Working data
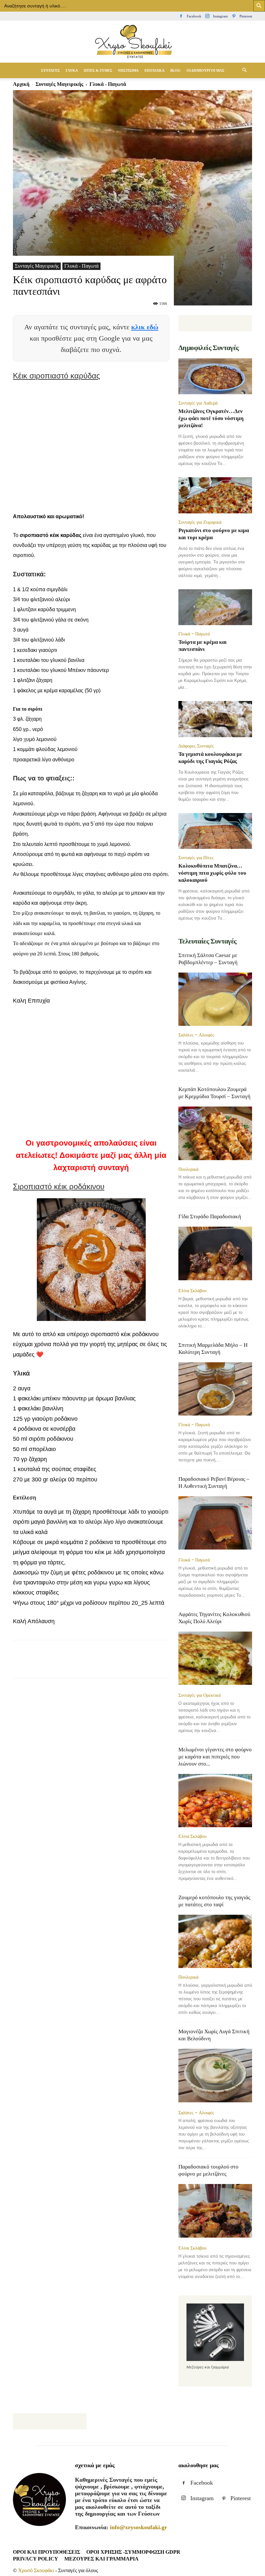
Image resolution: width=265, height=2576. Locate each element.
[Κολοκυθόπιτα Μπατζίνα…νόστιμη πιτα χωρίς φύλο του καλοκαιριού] (215, 831)
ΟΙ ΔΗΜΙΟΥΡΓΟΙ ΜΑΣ (205, 70)
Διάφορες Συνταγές (196, 746)
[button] (244, 70)
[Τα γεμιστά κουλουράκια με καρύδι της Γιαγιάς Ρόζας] (215, 719)
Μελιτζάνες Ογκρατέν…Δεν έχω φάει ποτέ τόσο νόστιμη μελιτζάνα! (211, 418)
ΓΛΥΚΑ (72, 70)
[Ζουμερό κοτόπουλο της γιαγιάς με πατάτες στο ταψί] (215, 1941)
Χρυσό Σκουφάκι (36, 2570)
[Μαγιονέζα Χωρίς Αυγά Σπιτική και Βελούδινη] (215, 2076)
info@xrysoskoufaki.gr (138, 2527)
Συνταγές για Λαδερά (197, 403)
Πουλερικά (188, 1169)
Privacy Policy (35, 2558)
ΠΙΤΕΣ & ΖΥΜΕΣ (98, 70)
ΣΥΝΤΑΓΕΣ (50, 70)
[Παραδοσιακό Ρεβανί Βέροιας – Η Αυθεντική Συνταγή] (215, 1523)
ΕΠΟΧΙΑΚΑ (154, 70)
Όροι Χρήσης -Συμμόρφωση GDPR (133, 2552)
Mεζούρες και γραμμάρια (101, 2558)
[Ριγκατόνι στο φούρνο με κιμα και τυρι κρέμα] (215, 495)
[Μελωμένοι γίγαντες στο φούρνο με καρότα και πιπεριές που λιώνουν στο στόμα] (215, 1800)
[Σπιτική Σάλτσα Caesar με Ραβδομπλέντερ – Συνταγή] (215, 999)
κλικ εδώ (144, 327)
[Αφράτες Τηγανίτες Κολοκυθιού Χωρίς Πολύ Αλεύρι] (215, 1659)
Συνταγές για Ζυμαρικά (199, 522)
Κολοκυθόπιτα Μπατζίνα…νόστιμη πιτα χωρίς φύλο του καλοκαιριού (212, 873)
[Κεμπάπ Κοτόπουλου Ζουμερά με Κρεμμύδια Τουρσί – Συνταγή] (215, 1133)
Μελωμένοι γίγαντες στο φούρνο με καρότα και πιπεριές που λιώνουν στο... (215, 1757)
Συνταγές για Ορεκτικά (199, 1695)
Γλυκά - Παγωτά (81, 266)
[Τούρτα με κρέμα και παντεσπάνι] (215, 607)
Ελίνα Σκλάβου (192, 1290)
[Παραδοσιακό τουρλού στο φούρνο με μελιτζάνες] (215, 2211)
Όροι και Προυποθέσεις (46, 2552)
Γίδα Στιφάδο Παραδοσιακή (209, 1216)
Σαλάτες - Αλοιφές (196, 1035)
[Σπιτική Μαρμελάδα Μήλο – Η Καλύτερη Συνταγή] (215, 1389)
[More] (170, 1664)
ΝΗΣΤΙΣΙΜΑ (128, 70)
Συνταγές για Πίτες (196, 857)
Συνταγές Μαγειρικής (37, 266)
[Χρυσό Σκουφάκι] (132, 42)
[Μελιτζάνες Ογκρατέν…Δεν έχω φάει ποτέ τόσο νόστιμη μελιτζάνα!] (215, 376)
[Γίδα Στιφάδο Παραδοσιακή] (215, 1254)
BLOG (175, 70)
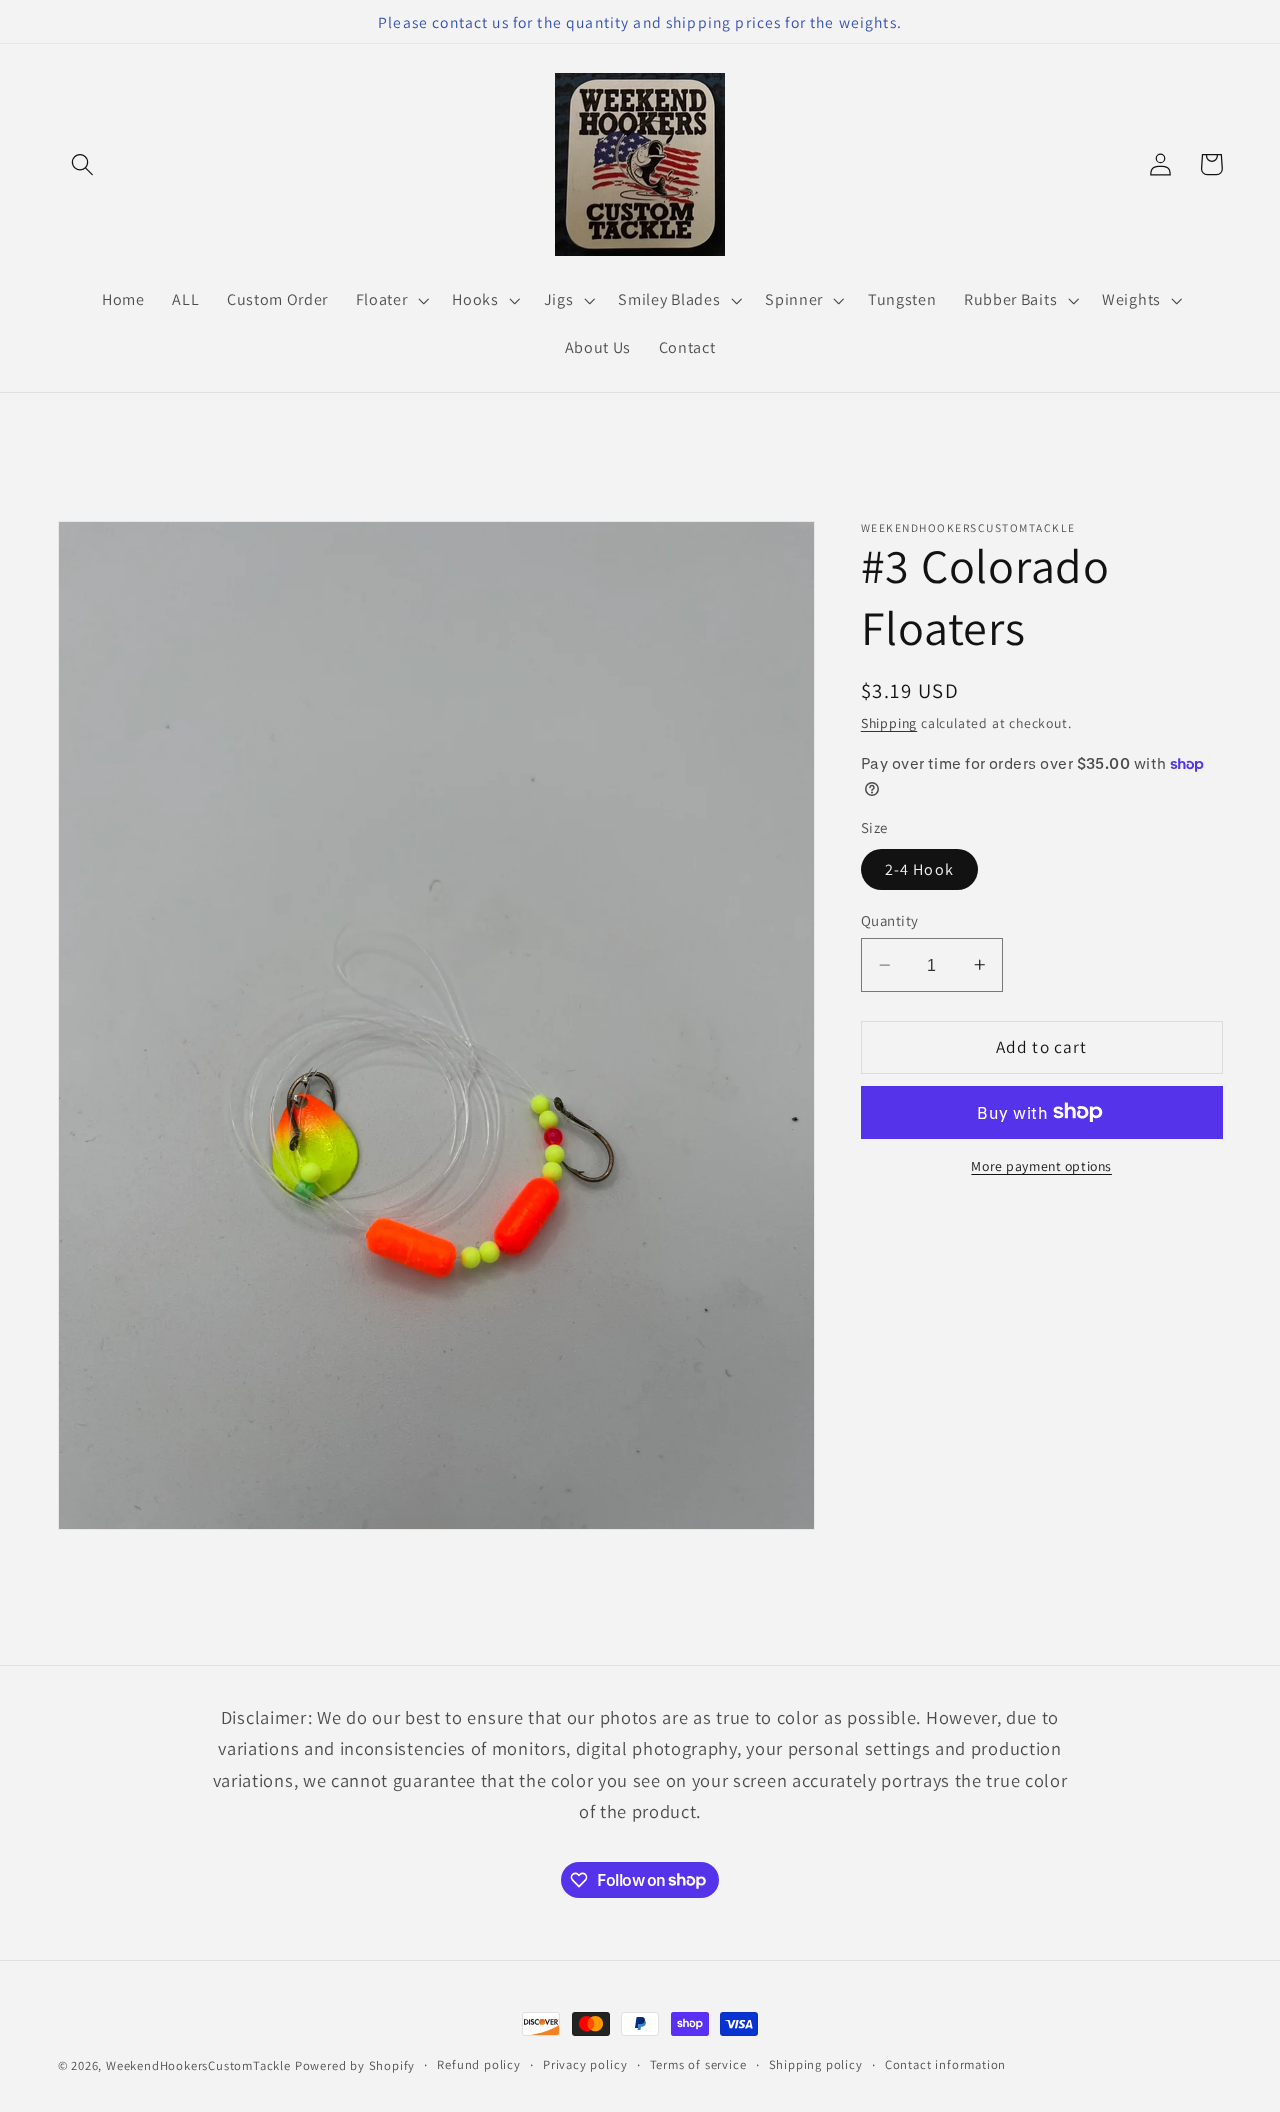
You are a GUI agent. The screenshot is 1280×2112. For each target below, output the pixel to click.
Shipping (889, 723)
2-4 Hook (919, 869)
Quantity (890, 920)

Assigned task
Search the listing above for "Παραδοσιακή" and copy every line that has it.

Your response
Γίδα Στιφάδο Παραδοσιακή (209, 1216)
[Γίδα Στιφάδο Παραδοσιακή] (215, 1254)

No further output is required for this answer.